## Task description
Print only the lines from the one with "Image resolution: width=800" through the end of the data, exactly, and please omit pictures.

## Material supplied
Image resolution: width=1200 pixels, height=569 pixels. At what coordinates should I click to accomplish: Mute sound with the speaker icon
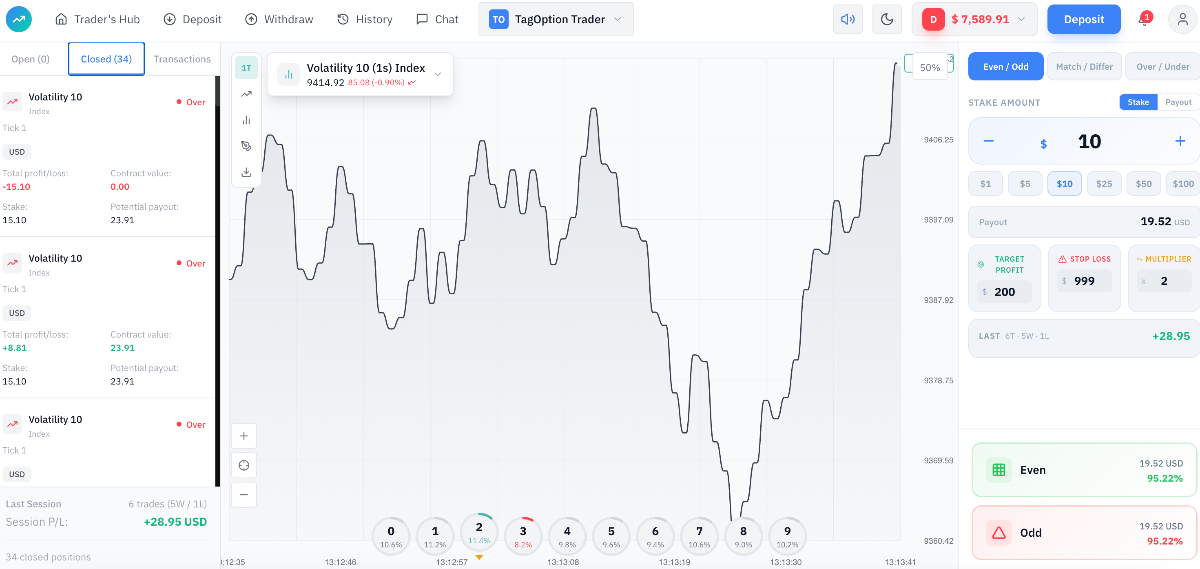[x=848, y=19]
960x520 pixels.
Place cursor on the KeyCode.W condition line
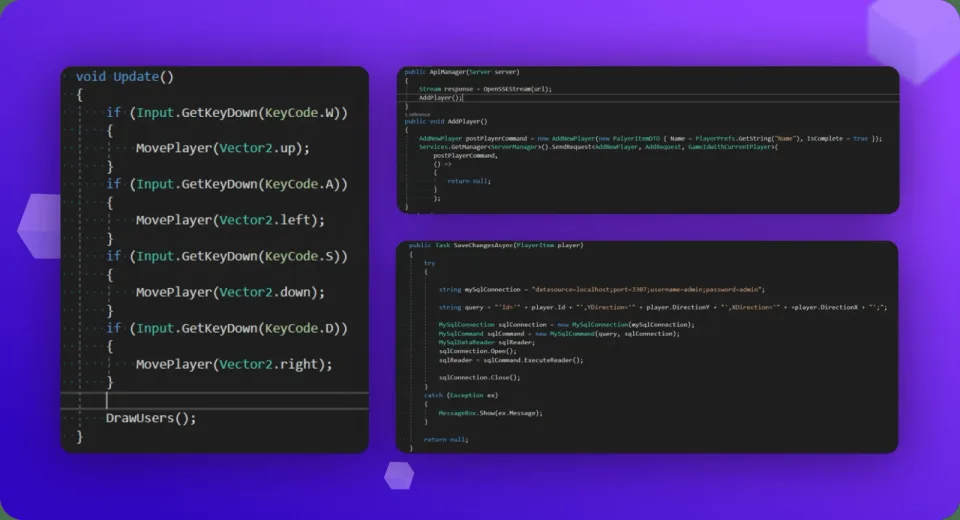pos(227,113)
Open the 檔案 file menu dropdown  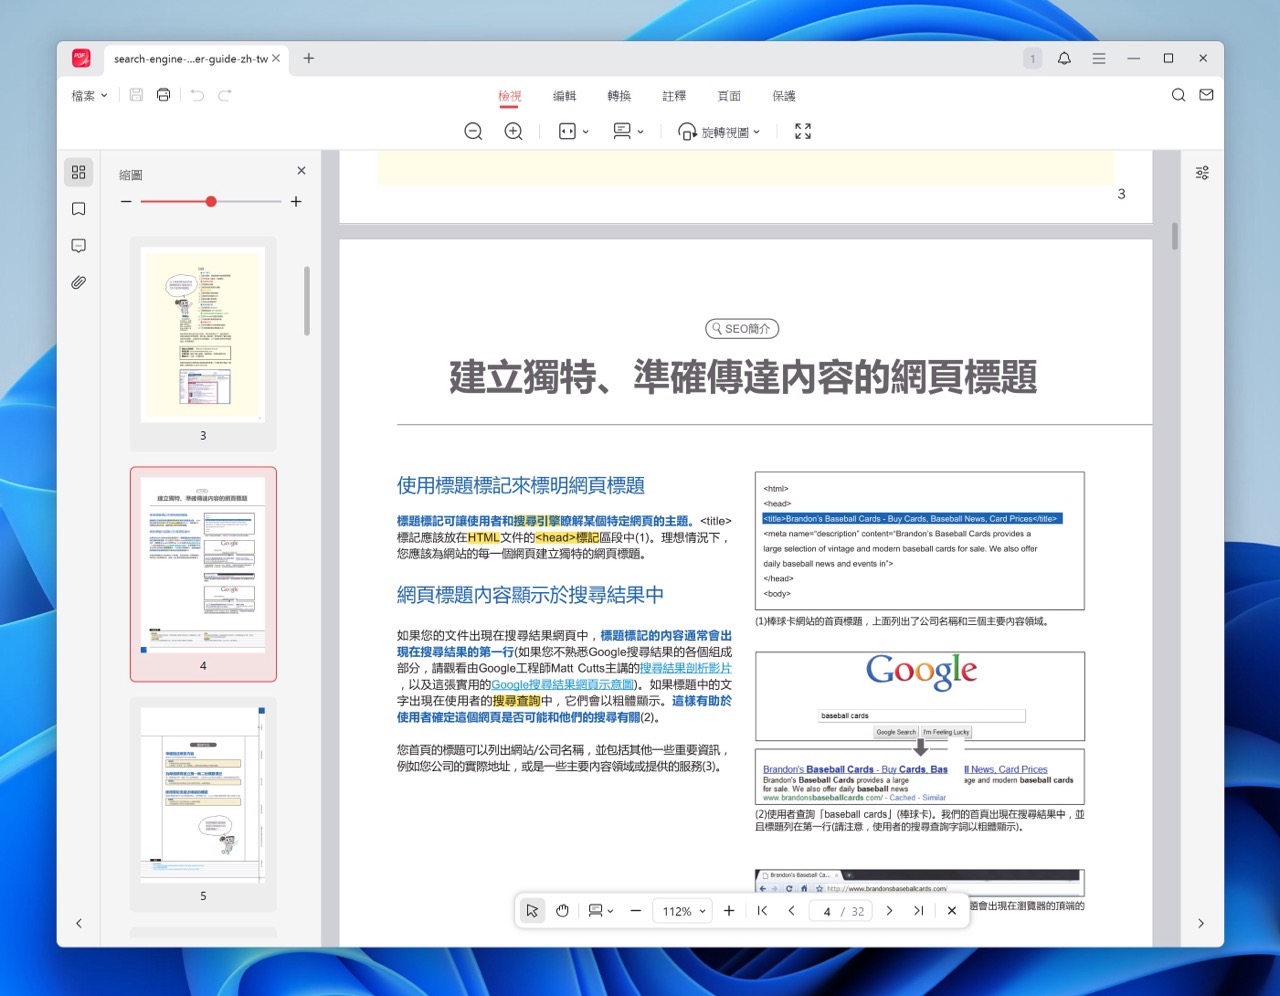(x=89, y=96)
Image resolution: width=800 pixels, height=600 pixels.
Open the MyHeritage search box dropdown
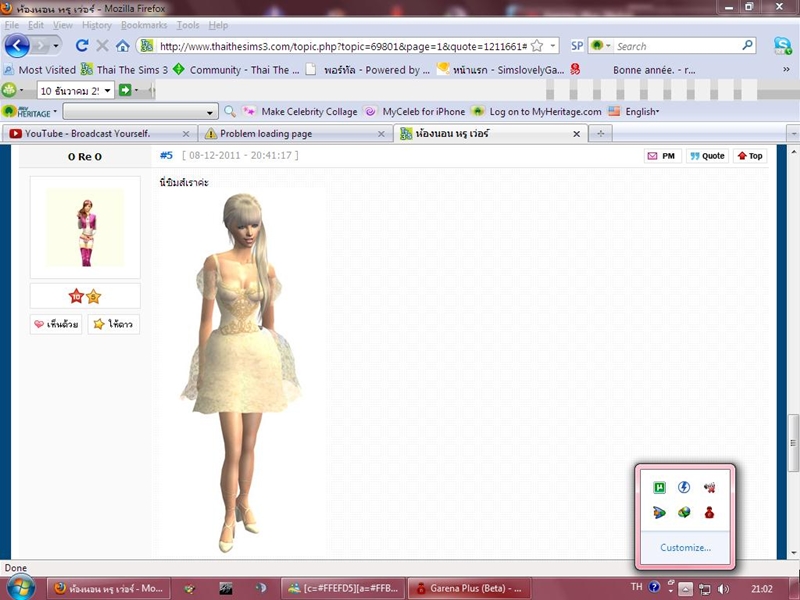210,112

## Answer section
Image resolution: width=800 pixels, height=600 pixels.
Open the MyHeritage search box dropdown
210,112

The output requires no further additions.